Stored records
****************************************

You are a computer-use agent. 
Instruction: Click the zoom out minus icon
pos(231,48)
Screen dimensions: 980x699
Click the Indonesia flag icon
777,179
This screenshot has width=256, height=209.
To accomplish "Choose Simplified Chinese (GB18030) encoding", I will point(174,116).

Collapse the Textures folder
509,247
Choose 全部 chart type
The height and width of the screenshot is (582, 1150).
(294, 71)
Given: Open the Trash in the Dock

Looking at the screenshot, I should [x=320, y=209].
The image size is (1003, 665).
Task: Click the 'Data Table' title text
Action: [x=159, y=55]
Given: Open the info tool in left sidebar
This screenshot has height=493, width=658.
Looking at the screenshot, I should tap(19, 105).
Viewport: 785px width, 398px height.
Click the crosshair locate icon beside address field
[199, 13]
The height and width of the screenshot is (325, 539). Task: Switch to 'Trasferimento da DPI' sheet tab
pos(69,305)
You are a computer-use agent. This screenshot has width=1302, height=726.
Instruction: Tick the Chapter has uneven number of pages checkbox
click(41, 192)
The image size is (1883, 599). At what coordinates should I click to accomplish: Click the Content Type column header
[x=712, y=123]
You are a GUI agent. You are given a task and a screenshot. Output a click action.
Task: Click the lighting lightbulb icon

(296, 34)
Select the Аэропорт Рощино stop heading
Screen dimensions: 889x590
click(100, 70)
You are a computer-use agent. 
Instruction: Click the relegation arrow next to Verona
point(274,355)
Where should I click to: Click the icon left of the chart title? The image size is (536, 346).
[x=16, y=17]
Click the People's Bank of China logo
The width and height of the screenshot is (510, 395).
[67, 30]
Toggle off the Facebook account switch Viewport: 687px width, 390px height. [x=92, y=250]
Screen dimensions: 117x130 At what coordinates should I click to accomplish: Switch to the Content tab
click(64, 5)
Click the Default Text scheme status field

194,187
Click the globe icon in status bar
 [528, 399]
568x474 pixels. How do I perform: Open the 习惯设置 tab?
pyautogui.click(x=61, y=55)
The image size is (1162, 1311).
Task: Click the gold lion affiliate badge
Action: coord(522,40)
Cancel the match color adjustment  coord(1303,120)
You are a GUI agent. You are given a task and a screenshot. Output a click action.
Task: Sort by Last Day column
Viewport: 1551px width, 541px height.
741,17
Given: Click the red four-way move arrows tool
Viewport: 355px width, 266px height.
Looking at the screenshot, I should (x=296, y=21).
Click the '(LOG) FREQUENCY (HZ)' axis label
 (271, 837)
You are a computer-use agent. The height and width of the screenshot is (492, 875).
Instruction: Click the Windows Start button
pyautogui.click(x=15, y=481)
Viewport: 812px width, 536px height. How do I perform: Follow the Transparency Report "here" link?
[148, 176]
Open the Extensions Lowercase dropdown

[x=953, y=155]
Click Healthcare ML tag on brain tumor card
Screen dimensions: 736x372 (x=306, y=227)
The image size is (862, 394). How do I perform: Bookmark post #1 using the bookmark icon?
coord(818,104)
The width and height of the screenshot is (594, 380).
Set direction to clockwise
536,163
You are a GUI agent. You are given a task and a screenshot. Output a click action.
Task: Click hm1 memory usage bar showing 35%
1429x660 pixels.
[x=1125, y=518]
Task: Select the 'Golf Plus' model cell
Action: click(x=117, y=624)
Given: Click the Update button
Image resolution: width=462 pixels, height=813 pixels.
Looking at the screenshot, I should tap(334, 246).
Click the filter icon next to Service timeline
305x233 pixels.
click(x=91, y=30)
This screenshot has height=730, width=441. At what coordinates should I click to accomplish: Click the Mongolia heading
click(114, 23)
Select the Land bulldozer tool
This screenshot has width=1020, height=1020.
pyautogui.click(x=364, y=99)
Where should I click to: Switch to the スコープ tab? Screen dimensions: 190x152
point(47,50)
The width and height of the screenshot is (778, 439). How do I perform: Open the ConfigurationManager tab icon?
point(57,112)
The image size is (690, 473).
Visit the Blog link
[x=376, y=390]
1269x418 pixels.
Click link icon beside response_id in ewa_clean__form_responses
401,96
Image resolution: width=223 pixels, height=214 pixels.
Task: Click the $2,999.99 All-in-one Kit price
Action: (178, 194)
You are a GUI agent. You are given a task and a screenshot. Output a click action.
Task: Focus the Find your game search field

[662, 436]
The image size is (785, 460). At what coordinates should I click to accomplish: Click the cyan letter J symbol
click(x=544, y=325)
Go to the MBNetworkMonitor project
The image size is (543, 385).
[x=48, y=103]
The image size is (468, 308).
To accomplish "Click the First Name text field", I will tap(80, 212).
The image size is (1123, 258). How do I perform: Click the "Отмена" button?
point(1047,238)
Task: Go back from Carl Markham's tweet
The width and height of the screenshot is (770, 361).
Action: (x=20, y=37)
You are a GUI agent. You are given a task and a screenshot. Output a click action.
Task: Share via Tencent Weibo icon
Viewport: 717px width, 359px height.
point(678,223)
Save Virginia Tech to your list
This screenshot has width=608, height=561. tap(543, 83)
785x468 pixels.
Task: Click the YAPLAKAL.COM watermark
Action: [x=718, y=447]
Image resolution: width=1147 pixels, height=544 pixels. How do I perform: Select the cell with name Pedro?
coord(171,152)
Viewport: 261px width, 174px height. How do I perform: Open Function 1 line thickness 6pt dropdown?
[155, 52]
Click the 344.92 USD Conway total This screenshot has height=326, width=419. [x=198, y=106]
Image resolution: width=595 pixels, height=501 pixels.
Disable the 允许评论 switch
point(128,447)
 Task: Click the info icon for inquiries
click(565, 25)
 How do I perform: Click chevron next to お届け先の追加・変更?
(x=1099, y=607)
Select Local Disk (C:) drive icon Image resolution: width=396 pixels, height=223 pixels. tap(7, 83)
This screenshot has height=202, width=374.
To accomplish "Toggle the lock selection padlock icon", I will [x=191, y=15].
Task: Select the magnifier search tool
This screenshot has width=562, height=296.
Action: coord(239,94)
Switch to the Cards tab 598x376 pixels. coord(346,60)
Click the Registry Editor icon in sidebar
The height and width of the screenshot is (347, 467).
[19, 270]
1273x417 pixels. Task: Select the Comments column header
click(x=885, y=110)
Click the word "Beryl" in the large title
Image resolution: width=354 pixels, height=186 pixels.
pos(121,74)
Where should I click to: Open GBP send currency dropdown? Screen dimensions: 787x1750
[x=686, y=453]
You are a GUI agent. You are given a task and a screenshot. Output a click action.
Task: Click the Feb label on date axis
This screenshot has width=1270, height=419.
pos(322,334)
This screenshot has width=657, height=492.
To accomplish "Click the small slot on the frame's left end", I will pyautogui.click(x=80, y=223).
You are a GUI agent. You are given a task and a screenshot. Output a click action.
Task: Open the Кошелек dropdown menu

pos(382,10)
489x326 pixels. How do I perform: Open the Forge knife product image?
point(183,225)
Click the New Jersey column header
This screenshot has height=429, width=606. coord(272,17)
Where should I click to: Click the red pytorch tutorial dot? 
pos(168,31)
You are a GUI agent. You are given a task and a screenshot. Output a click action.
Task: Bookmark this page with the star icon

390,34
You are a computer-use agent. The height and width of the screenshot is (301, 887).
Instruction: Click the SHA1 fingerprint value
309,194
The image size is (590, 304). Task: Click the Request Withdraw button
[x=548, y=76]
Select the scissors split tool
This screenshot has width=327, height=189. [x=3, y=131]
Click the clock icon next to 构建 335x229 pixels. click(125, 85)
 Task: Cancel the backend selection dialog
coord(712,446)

****************************************

EXERCISE AIM
The answer should be an exact copy of the data.

RESPONSE BOX
You are a computer-use agent. 
Instruction: Click the zoom out minus icon
pos(231,48)
Screen dimensions: 980x699
Click the Indonesia flag icon
777,179
This screenshot has width=256, height=209.
To accomplish "Choose Simplified Chinese (GB18030) encoding", I will point(174,116).

Collapse the Textures folder
509,247
Choose 全部 chart type
The height and width of the screenshot is (582, 1150).
(294, 71)
Given: Open the Trash in the Dock

Looking at the screenshot, I should [x=320, y=209].
The image size is (1003, 665).
Task: Click the 'Data Table' title text
Action: [x=159, y=55]
Given: Open the info tool in left sidebar
This screenshot has height=493, width=658.
Looking at the screenshot, I should tap(19, 105).
Viewport: 785px width, 398px height.
Click the crosshair locate icon beside address field
[199, 13]
The height and width of the screenshot is (325, 539). Task: Switch to 'Trasferimento da DPI' sheet tab
pos(69,305)
You are a computer-use agent. This screenshot has width=1302, height=726.
Instruction: Tick the Chapter has uneven number of pages checkbox
click(41, 192)
The image size is (1883, 599). At what coordinates should I click to accomplish: Click the Content Type column header
[x=712, y=123]
You are a GUI agent. You are given a task and a screenshot. Output a click action.
Task: Click the lighting lightbulb icon

(296, 34)
Select the Аэропорт Рощино stop heading
Screen dimensions: 889x590
click(100, 70)
You are a computer-use agent. 
Instruction: Click the relegation arrow next to Verona
point(274,355)
Where should I click to: Click the icon left of the chart title? The image size is (536, 346).
[x=16, y=17]
Click the People's Bank of China logo
The width and height of the screenshot is (510, 395).
[67, 30]
Toggle off the Facebook account switch Viewport: 687px width, 390px height. [x=92, y=250]
Screen dimensions: 117x130 At what coordinates should I click to accomplish: Switch to the Content tab
click(64, 5)
Click the Default Text scheme status field

194,187
Click the globe icon in status bar
 [528, 399]
568x474 pixels. How do I perform: Open the 习惯设置 tab?
pyautogui.click(x=61, y=55)
The image size is (1162, 1311).
Task: Click the gold lion affiliate badge
Action: coord(522,40)
Cancel the match color adjustment  coord(1303,120)
You are a GUI agent. You are given a task and a screenshot. Output a click action.
Task: Sort by Last Day column
Viewport: 1551px width, 541px height.
741,17
Given: Click the red four-way move arrows tool
Viewport: 355px width, 266px height.
Looking at the screenshot, I should (x=296, y=21).
Click the '(LOG) FREQUENCY (HZ)' axis label
 (271, 837)
You are a computer-use agent. The height and width of the screenshot is (492, 875).
Instruction: Click the Windows Start button
pyautogui.click(x=15, y=481)
Viewport: 812px width, 536px height. How do I perform: Follow the Transparency Report "here" link?
[148, 176]
Open the Extensions Lowercase dropdown

[x=953, y=155]
Click Healthcare ML tag on brain tumor card
Screen dimensions: 736x372 (x=306, y=227)
The image size is (862, 394). How do I perform: Bookmark post #1 using the bookmark icon?
coord(818,104)
The width and height of the screenshot is (594, 380).
Set direction to clockwise
536,163
You are a GUI agent. You are given a task and a screenshot. Output a click action.
Task: Click hm1 memory usage bar showing 35%
1429x660 pixels.
[x=1125, y=518]
Task: Select the 'Golf Plus' model cell
Action: click(x=117, y=624)
Given: Click the Update button
Image resolution: width=462 pixels, height=813 pixels.
Looking at the screenshot, I should tap(334, 246).
Click the filter icon next to Service timeline
305x233 pixels.
click(x=91, y=30)
This screenshot has height=730, width=441. At what coordinates should I click to accomplish: Click the Mongolia heading
click(114, 23)
Select the Land bulldozer tool
This screenshot has width=1020, height=1020.
pyautogui.click(x=364, y=99)
Where should I click to: Switch to the スコープ tab? Screen dimensions: 190x152
point(47,50)
The width and height of the screenshot is (778, 439). How do I perform: Open the ConfigurationManager tab icon?
point(57,112)
The image size is (690, 473).
Visit the Blog link
[x=376, y=390]
1269x418 pixels.
Click link icon beside response_id in ewa_clean__form_responses
401,96
Image resolution: width=223 pixels, height=214 pixels.
Task: Click the $2,999.99 All-in-one Kit price
Action: (178, 194)
You are a GUI agent. You are given a task and a screenshot. Output a click action.
Task: Focus the Find your game search field

[662, 436]
The image size is (785, 460). At what coordinates should I click to accomplish: Click the cyan letter J symbol
click(x=544, y=325)
Go to the MBNetworkMonitor project
The image size is (543, 385).
[x=48, y=103]
The image size is (468, 308).
To accomplish "Click the First Name text field", I will tap(80, 212).
The image size is (1123, 258). How do I perform: Click the "Отмена" button?
point(1047,238)
Task: Go back from Carl Markham's tweet
The width and height of the screenshot is (770, 361).
Action: (x=20, y=37)
You are a GUI agent. You are given a task and a screenshot. Output a click action.
Task: Share via Tencent Weibo icon
Viewport: 717px width, 359px height.
point(678,223)
Save Virginia Tech to your list
This screenshot has width=608, height=561. tap(543, 83)
785x468 pixels.
Task: Click the YAPLAKAL.COM watermark
Action: [x=718, y=447]
Image resolution: width=1147 pixels, height=544 pixels. How do I perform: Select the cell with name Pedro?
coord(171,152)
Viewport: 261px width, 174px height. How do I perform: Open Function 1 line thickness 6pt dropdown?
[155, 52]
Click the 344.92 USD Conway total This screenshot has height=326, width=419. [x=198, y=106]
Image resolution: width=595 pixels, height=501 pixels.
Disable the 允许评论 switch
point(128,447)
 Task: Click the info icon for inquiries
click(565, 25)
 How do I perform: Click chevron next to お届け先の追加・変更?
(x=1099, y=607)
Select Local Disk (C:) drive icon Image resolution: width=396 pixels, height=223 pixels. tap(7, 83)
This screenshot has height=202, width=374.
To accomplish "Toggle the lock selection padlock icon", I will [x=191, y=15].
Task: Select the magnifier search tool
This screenshot has width=562, height=296.
Action: coord(239,94)
Switch to the Cards tab 598x376 pixels. coord(346,60)
Click the Registry Editor icon in sidebar
The height and width of the screenshot is (347, 467).
[19, 270]
1273x417 pixels. Task: Select the Comments column header
click(x=885, y=110)
Click the word "Beryl" in the large title
Image resolution: width=354 pixels, height=186 pixels.
pos(121,74)
Where should I click to: Open GBP send currency dropdown? Screen dimensions: 787x1750
[x=686, y=453]
You are a GUI agent. You are given a task and a screenshot. Output a click action.
Task: Click the Feb label on date axis
This screenshot has width=1270, height=419.
pos(322,334)
This screenshot has width=657, height=492.
To accomplish "Click the small slot on the frame's left end", I will pyautogui.click(x=80, y=223).
You are a GUI agent. You are given a task and a screenshot. Output a click action.
Task: Open the Кошелек dropdown menu

pos(382,10)
489x326 pixels. How do I perform: Open the Forge knife product image?
point(183,225)
Click the New Jersey column header
This screenshot has height=429, width=606. coord(272,17)
Where should I click to: Click the red pytorch tutorial dot? 
pos(168,31)
You are a GUI agent. You are given a task and a screenshot. Output a click action.
Task: Bookmark this page with the star icon

390,34
You are a computer-use agent. The height and width of the screenshot is (301, 887).
Instruction: Click the SHA1 fingerprint value
309,194
The image size is (590, 304). Task: Click the Request Withdraw button
[x=548, y=76]
Select the scissors split tool
This screenshot has width=327, height=189. [x=3, y=131]
Click the clock icon next to 构建 335x229 pixels. click(125, 85)
 Task: Cancel the backend selection dialog
coord(712,446)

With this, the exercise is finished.